Q: "What schools are you applying to?"
A: "Oh I'm not going to college. My boyfriend and I plan on building a shack in the woods and living off of the land. I'm kind of a hippie now. Live for animal rights. If you eat that turkey, you're eating the limbs and blood vessels of a living creature we were all once connected to."
A little obvious at the point you're trying to make, but it's a great way to skeeve out your relatives to the point where they awkwardly end the conversation by saying, "I should go check on the kids."
Q: "So, a little birdie told me that you have a boyfriend!"
A: (in a low, brooding voice) "If you know what's good for you... I would not listen to little birdies."
Sounds a little psychotic, but it's serious inflection will show your relatives you are not messing around about not talking. Feel free to eat the mashed potatoes after this reply, because you've got the time.

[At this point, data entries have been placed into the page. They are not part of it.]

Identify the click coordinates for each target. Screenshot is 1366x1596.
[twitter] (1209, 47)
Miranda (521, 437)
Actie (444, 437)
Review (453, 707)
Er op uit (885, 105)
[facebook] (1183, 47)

Q: "How is high school going so far? I remember when you were just a baby!"
A: "I remember that too! You were so young back then!"
This backhanded compliment will confuse your relative into wondering if that comment was meant to be insulting or not, and leave you to your peace and quiet.
Q: "Are you potty trained yet, little one?"
A: cry.
Listen, you're still young enough that if your parents hear you cry, they come running to your aid and get you out of any situation. Milk that "get out of jail free" card as long as you've got it.
Of course, there are so many other ways to reply. You could be honest with them, tell them the truth; you could keep it short and simple; you could play sick and sleep on the couch; or you could play dumb and act like you didn't hear them. These are just a few, creative ways to eat up and avoid the same interrogating questions/answers this holiday season!